** Exercise objective **
Substitute "Locate" for "Find the location of" in the records between the lines holding "This screenshot has height=1026, width=2576." and "coordinates (178, 12).", inclusive, and write out only those lines with every other character left as it is.

** Supplied data **
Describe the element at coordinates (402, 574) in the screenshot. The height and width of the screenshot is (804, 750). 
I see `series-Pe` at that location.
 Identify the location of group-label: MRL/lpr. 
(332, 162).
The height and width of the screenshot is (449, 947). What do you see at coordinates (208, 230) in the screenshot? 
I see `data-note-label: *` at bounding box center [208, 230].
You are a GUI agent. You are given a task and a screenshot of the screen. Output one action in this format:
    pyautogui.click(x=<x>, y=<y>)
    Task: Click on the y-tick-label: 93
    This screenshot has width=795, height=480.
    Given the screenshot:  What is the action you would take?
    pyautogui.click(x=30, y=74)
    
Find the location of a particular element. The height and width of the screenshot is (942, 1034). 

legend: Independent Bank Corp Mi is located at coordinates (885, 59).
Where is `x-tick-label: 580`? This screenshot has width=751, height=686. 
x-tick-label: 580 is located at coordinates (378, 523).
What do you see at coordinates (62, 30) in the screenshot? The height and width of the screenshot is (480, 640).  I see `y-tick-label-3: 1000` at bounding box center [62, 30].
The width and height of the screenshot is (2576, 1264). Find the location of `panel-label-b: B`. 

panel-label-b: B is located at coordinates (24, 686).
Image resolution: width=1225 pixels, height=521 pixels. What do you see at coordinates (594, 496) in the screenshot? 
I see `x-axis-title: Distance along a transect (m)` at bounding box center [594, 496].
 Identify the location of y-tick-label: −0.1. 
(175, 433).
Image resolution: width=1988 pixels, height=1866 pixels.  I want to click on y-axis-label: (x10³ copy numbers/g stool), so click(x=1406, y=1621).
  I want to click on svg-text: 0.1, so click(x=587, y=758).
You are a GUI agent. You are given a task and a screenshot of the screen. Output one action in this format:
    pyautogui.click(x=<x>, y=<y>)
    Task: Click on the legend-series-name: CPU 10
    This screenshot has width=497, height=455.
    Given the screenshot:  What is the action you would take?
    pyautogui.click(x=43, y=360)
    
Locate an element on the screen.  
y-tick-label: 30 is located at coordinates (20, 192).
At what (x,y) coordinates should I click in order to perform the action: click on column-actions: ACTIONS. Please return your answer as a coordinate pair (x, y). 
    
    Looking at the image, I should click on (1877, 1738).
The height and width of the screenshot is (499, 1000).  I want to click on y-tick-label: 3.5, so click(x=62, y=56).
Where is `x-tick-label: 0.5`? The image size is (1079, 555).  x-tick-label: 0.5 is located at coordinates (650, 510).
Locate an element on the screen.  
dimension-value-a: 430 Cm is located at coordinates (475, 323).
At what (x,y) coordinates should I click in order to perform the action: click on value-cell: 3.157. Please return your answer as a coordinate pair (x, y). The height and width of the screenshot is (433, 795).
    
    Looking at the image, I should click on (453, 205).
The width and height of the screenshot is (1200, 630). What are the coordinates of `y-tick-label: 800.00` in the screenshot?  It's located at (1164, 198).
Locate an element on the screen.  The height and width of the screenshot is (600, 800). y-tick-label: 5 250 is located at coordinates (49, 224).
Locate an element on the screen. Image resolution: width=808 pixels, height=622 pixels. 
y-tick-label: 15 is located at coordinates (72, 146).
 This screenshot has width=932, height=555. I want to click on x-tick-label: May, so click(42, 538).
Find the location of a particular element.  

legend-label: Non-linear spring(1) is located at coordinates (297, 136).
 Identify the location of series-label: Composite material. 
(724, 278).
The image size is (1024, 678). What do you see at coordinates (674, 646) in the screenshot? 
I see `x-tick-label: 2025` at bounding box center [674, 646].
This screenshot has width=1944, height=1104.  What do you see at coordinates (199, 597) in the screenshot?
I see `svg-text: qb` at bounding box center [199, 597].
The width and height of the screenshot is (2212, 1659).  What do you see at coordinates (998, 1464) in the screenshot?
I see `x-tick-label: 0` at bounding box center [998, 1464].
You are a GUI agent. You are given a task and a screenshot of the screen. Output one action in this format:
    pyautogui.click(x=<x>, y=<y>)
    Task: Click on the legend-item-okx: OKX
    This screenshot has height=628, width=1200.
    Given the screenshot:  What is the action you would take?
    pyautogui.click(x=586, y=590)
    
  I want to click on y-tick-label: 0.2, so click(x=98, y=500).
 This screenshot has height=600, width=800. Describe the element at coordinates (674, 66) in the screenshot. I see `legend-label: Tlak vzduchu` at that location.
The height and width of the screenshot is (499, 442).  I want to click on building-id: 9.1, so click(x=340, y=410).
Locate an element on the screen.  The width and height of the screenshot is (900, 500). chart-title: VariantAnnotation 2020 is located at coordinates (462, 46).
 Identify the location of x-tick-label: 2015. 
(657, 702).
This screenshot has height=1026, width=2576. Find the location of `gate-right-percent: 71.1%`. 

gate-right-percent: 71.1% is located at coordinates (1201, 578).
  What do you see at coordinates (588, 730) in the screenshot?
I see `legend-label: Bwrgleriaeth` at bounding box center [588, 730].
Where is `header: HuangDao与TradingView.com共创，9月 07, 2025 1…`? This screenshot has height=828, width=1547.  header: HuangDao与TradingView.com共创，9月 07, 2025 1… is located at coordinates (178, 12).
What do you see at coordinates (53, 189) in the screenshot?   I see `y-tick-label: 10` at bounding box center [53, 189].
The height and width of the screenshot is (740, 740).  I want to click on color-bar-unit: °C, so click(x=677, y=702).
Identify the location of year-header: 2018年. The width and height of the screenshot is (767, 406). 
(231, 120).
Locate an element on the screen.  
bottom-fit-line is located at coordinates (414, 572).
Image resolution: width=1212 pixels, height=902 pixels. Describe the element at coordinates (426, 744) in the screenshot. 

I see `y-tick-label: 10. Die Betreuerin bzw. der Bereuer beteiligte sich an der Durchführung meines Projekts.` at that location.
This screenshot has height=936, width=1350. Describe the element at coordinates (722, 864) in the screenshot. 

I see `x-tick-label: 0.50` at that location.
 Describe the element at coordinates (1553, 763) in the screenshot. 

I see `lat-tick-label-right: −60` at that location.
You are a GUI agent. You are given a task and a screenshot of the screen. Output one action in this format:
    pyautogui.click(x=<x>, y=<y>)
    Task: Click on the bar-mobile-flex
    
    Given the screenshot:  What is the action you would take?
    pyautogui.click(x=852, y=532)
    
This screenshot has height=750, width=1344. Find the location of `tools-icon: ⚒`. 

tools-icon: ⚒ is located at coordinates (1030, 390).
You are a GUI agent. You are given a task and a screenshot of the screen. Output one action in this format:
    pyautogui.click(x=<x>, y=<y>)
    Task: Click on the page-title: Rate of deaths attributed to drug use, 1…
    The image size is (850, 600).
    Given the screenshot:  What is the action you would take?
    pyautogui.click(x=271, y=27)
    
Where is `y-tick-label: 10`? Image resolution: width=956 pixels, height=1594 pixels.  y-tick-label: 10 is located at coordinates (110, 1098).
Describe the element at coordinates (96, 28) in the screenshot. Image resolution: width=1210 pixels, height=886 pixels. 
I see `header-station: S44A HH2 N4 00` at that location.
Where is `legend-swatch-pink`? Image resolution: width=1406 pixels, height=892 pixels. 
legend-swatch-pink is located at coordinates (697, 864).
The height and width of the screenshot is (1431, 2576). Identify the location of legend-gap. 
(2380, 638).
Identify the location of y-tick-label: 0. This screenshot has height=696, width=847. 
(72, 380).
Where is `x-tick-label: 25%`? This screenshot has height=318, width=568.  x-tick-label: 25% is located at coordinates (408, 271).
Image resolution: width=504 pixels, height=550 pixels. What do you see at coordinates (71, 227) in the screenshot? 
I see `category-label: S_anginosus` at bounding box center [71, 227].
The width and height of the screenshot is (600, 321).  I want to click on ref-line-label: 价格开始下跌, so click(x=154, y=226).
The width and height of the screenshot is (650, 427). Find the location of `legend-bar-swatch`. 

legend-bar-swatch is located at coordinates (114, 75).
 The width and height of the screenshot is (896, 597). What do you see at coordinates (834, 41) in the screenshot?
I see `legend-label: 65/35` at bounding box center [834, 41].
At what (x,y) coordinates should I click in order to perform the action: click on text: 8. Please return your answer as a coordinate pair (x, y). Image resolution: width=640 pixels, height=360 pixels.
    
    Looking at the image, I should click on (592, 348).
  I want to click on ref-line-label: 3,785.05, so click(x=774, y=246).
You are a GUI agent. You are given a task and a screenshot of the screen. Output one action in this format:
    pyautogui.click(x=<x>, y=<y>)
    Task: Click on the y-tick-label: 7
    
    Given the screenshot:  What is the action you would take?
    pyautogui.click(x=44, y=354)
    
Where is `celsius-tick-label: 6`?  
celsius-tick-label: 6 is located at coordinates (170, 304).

** Answer below **
This screenshot has height=1026, width=2576. Locate `gate-right-percent: 71.1%`. 

gate-right-percent: 71.1% is located at coordinates (1201, 578).
  What do you see at coordinates (588, 730) in the screenshot?
I see `legend-label: Bwrgleriaeth` at bounding box center [588, 730].
Where is `header: HuangDao与TradingView.com共创，9月 07, 2025 1…`? This screenshot has height=828, width=1547.  header: HuangDao与TradingView.com共创，9月 07, 2025 1… is located at coordinates (178, 12).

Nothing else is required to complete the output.